Page excerpt
----
Troubleshooting Common Terraform Atlantis Issues

Resolve Terraform Atlantis hiccups fast: step-by-step fixes for plan/apply failures, repo config, credentials, webhooks, drift detection and more.

Introduction: The Atlantis Advantage and Its Challenges

Terraform Atlantis has become a popular choice for teams looking to implement GitOps for their infrastructure. By bringing terraform plan and apply directly into pull request workflows, it fosters collaboration and standardizes IaC management. However, this power comes with operational complexity. Effectively managing the interactions between Atlantis, your Version Control System (VCS), Terraform versions, provider credentials, and cloud environments is crucial. When issues arise, they can be time-consuming to diagnose and resolve, impacting team productivity. While Atlantis offers a great degree of control, the setup and maintenance overhead for these common issues can lead teams to explore platforms like Scalr, which often provide more integrated solutions to these very challenges, abstracting away some of the underlying friction.

This post aims to equip you with the knowledge to tackle some of the most frequent problems encountered with Atlantis.

Problem 1: Credential Misconfigurations

Credential misconfigurations are a frequent source of trouble. Symptoms often include errors like AccessDenied, UnauthorizedOperation, or NoCredentialProviders from AWS during plans or applies. Azure users might see AuthenticationFailed or InvalidSubscriptionId, while GCP interactions can fail with PermissionDenied or service account key errors. When Atlantis interacts with the VCS, fatal: could not read Username... terminal prompts disabled or HTTP 401/403 errors signal authentication problems.
----
Dataset excerpts
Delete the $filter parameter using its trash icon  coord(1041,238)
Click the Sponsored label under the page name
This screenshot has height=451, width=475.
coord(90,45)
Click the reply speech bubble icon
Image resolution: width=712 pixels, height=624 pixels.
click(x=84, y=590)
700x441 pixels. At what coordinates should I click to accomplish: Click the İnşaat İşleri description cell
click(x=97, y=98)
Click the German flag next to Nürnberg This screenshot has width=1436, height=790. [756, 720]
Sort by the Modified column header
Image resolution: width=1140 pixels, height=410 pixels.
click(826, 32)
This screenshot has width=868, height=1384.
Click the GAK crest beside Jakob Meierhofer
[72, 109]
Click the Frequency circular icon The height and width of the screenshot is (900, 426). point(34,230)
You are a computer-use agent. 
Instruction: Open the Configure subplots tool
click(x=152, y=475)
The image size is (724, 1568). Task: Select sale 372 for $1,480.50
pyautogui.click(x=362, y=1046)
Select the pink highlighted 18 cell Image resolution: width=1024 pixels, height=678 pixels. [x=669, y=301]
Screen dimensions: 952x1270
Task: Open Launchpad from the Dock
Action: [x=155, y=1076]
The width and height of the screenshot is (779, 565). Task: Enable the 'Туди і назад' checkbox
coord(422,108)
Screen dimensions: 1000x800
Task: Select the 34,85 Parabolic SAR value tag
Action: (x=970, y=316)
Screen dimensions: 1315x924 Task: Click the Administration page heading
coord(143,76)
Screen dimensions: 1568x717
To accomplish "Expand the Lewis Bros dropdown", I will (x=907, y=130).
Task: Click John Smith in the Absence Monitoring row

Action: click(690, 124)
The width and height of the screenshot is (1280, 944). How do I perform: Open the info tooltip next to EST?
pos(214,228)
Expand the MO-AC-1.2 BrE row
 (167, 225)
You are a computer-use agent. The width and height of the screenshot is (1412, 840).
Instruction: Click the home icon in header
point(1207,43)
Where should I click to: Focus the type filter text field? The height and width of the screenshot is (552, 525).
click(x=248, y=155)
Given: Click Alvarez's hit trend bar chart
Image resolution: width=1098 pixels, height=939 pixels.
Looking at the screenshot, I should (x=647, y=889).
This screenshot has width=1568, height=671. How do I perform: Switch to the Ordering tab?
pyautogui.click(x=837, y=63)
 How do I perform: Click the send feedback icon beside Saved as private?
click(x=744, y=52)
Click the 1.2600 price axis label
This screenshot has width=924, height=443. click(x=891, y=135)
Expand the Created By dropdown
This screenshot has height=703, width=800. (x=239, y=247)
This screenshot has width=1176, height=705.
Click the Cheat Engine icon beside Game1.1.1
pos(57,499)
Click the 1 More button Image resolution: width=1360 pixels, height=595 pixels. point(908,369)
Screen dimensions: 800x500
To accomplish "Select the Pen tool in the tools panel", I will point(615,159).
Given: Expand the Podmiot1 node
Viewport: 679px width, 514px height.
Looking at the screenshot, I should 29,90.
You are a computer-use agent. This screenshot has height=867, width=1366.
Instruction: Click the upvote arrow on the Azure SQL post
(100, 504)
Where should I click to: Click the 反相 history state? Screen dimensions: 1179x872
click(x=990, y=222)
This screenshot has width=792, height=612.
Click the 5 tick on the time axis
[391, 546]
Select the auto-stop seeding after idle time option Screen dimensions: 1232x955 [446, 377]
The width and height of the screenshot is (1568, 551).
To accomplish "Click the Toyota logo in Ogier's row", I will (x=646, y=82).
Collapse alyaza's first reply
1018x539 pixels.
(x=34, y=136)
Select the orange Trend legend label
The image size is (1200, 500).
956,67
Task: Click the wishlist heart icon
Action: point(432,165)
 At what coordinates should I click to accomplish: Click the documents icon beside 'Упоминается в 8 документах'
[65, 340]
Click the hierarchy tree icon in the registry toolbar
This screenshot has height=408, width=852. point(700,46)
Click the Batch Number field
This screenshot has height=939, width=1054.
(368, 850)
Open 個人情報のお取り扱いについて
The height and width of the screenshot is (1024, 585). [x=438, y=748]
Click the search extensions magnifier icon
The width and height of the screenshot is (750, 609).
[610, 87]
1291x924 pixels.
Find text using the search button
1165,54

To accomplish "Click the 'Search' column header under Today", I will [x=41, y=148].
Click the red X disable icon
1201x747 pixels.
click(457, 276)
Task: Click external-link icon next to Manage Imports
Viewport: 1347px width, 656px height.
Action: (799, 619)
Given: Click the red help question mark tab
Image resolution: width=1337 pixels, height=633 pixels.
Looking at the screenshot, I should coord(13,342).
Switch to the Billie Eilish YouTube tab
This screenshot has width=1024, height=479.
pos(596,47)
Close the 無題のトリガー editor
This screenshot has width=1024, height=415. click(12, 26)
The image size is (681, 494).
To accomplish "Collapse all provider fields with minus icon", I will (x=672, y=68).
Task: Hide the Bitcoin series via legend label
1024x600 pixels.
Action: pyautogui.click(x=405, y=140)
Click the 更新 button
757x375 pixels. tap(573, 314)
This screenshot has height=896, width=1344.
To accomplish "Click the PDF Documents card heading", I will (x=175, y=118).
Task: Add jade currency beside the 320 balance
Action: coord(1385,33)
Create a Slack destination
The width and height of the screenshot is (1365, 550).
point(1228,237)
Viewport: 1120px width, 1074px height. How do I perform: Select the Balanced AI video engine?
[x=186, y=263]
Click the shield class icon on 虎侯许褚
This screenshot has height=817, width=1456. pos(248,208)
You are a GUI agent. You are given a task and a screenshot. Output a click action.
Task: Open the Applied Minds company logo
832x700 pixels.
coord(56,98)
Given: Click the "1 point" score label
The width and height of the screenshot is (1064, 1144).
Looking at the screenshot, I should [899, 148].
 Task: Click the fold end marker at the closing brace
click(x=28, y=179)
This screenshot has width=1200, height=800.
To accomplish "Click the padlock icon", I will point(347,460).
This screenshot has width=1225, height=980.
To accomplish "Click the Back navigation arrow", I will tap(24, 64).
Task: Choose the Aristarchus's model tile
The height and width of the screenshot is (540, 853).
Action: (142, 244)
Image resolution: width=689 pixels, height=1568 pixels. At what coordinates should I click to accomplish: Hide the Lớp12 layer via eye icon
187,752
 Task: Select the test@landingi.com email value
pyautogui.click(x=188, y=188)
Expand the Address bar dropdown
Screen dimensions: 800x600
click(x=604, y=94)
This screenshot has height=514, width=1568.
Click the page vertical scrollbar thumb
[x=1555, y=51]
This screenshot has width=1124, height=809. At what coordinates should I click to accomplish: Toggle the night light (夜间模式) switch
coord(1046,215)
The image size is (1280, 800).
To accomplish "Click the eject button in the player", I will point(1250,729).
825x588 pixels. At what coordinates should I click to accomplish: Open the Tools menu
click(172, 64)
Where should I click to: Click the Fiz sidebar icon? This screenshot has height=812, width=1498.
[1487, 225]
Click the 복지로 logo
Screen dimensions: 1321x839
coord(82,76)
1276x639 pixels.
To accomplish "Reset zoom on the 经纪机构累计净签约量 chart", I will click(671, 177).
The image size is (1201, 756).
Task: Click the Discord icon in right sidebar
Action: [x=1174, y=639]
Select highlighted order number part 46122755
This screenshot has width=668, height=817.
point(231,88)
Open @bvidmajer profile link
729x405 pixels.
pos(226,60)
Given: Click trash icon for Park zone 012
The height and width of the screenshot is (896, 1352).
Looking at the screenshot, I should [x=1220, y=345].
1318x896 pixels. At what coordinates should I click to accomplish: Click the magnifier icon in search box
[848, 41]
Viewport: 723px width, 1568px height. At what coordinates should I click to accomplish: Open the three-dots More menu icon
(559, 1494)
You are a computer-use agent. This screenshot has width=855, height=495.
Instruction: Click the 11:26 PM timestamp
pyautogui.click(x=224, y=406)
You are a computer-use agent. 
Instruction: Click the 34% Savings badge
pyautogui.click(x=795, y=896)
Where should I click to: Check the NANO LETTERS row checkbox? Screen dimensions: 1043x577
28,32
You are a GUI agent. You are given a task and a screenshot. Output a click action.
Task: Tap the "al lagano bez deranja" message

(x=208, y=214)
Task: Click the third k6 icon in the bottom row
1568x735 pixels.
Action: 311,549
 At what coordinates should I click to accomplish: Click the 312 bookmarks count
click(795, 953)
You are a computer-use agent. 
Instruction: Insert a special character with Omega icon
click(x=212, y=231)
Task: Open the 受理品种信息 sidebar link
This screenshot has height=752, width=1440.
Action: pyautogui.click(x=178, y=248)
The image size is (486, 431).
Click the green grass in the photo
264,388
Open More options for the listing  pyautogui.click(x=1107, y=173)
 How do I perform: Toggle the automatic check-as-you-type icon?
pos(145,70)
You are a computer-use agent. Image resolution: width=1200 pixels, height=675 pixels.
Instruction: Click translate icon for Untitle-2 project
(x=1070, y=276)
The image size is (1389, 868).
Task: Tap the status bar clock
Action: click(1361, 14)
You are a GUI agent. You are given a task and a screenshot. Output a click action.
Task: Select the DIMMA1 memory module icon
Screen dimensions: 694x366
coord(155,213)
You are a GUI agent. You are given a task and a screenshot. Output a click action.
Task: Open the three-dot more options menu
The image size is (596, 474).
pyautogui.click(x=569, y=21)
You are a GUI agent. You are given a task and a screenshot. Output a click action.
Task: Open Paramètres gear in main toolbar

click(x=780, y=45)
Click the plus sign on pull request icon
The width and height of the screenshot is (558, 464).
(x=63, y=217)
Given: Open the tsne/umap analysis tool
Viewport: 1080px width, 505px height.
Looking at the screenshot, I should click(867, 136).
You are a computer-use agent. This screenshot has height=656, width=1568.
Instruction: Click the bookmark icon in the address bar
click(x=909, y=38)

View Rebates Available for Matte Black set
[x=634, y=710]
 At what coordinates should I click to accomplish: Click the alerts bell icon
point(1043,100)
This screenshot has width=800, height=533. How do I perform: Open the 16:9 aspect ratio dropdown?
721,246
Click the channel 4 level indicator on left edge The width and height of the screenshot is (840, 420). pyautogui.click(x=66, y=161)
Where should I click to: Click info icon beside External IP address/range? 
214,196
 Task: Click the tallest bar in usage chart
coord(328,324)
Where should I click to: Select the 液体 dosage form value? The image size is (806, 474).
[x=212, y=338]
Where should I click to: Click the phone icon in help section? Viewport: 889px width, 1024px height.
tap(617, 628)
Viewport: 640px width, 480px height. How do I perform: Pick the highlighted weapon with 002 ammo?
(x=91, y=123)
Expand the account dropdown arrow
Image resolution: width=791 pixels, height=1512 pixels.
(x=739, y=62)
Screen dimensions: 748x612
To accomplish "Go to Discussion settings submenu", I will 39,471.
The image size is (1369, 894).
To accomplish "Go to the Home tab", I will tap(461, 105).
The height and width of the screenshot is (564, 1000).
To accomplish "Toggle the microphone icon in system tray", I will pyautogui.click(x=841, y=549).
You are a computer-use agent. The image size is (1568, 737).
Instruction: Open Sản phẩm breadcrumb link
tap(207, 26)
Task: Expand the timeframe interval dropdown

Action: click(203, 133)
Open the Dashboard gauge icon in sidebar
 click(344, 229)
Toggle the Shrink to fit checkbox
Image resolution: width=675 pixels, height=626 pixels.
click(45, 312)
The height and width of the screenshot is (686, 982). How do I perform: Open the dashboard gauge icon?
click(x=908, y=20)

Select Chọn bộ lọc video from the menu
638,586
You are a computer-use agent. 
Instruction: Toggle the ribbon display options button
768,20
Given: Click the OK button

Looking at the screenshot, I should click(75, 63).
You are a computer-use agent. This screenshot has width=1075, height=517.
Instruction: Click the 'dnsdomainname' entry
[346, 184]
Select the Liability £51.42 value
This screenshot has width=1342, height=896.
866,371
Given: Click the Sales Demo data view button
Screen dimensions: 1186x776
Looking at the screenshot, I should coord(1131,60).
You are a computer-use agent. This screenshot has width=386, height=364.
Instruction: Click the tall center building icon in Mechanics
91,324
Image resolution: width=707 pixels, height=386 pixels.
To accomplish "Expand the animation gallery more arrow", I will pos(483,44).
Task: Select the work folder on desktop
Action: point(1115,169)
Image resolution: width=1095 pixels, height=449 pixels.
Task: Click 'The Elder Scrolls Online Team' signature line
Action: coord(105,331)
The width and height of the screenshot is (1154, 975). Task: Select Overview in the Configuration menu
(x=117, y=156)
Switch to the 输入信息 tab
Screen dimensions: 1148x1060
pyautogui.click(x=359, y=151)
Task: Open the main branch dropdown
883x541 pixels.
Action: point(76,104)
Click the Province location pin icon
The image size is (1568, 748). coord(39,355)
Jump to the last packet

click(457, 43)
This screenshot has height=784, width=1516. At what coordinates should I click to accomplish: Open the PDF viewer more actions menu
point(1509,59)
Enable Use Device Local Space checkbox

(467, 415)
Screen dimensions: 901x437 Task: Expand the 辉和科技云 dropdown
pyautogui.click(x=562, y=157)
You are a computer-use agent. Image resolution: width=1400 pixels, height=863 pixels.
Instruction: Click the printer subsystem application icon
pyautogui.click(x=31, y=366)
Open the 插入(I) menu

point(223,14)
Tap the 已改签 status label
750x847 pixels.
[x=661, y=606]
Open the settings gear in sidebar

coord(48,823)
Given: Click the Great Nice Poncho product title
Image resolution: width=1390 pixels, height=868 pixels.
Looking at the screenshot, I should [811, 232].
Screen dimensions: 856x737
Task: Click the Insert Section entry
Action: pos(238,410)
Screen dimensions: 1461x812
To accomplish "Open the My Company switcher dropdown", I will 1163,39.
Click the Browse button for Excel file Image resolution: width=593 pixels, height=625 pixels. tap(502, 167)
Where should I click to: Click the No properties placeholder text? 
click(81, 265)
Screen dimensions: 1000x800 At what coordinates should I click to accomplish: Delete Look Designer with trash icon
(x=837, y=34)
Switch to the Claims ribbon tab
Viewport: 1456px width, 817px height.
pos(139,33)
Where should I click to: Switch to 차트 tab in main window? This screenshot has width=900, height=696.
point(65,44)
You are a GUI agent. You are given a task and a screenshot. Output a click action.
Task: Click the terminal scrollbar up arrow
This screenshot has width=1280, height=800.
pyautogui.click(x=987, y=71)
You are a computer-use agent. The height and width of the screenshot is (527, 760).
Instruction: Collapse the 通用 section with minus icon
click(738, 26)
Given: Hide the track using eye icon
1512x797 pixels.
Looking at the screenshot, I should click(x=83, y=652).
----
Continue the Atlantis troubleshooting article from its last sentence, keeping its formal tone.

The common causes for these issues are varied: incorrect IAM roles or permissions for the Atlantis server or Terraform execution; missing, incorrect, or unexported environment variables (e.g., AWS_ACCESS_KEY_ID, ARM_CLIENT_ID); malformed or inaccessible credential files; or expired, revoked, or insufficiently scoped VCS tokens or GitHub App permissions. Misconfigured assume_role policies or instance profiles in AWS are also frequent culprits.

Diagnosing these problems starts with examining Atlantis server logs, ideally with debug logging enabled (--log-level=debug), for detailed error messages. It's critical to verify the credentials within the Atlantis environment itself by shelling into the container/server and using provider-specific commands (e.g., aws sts get-caller-identity, az login, gcloud auth list) and checking relevant environment variables (e.g., env | grep AWS_). Reviewing IAM policies using cloud provider tools like the AWS IAM Policy Simulator and validating VCS token scopes in GitHub/GitLab settings are also key steps.

Resolution involves correcting the identified misconfigurations. This means rectifying IAM policies to grant least-privilege permissions and ensuring environment variables are correctly set and exported to be available to the Atlantis process. For instance, AWS credentials can be set in a Dockerfile or startup script:

# Example: Ensure AWS credentials are set in Atlantis environment
# Dockerfile or startup script
export AWS_ACCESS_KEY_ID="your_access_key"
export AWS_SECRET_ACCESS_KEY="your_secret_key"
export AWS_DEFAULT_REGION="your_region"

Preferring cloud-native IAM mechanisms like instance profiles or workload identity over static keys is a best practice. If VCS tokens/apps are faulty, regenerate them with the correct scopes. Lastly, securely manage all secrets using tools like HashiCorp Vault, AWS Secrets Manager, or Azure Key Vault.

Scalr Note: Platforms like Scalr often simplify credential management by providing centralized, environment-aware secret stores and IAM integrations, reducing the surface area for such misconfigurations.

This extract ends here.